He’s one of our Stand by Me kids. He lives in Bekoji in Ethiopia and is a happy bright boy, but things weren’t always this way.
When he was just three years old he lost both his parents and was taken in and cared for by a kind neighbour. Living in a mud hut, caring for Zegeye and three other children was tough for the neighbour as her income was not enough to feed her family.
Zegeye became a shepherd boy to help earn some money and walked for miles each day, barefoot with his feet often cut and bruised. His story is common in Ethiopia as parents are dependent on their children to raise income, often through manual labour. Their children’s time is considered too valuable to be spent at school.
Free from child labour
Zegeye was also living with HIV - another obstacle in the way of his future and education. Like many others with life threatening illnesses, he was living without access to healthcare or adequate food and becoming too sick to attend school. We realised that providing an education for children who were dying from HIV was not enough and that we needed to do something.
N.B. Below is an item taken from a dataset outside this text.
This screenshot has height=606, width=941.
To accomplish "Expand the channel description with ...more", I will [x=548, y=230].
With the help of medical teams from the UK, we started a medical programme for our children and their parents to receive treatment, counselling and regular nourishing food. We are giving our children everything they need to fight infections, cope with their medication and attend school regularly.
We are Zegeye's Proud Parents
In 2014 we welcomed Zegeye into our Bekoji Children’s Village as his neighbour felt that with us, he would receive the best care possible in a strong family environment. He’s now living with his new family of 20 orphaned and abandoned children, receiving the 24 hour loving care and attention he needs to thrive.
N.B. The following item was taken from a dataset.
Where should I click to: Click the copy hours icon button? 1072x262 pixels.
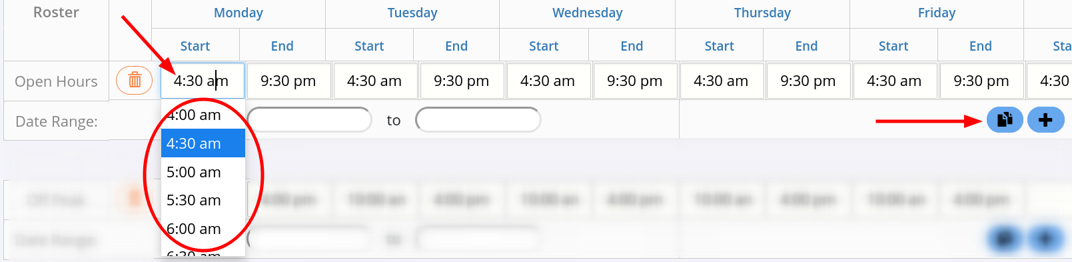point(1005,120)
Zegeye’s personal circumstances meant that he needed care unique to his situation – this child-centred care is at the heart of what we do as we recognise that every child is individual and so are their needs. Through caring relationships with his house parents and teachers, Zegeye experiences God's love, giving him a reason for hope. Today he is happy and healthy, and his future aspiration is to become a doctor so that he can help others in need.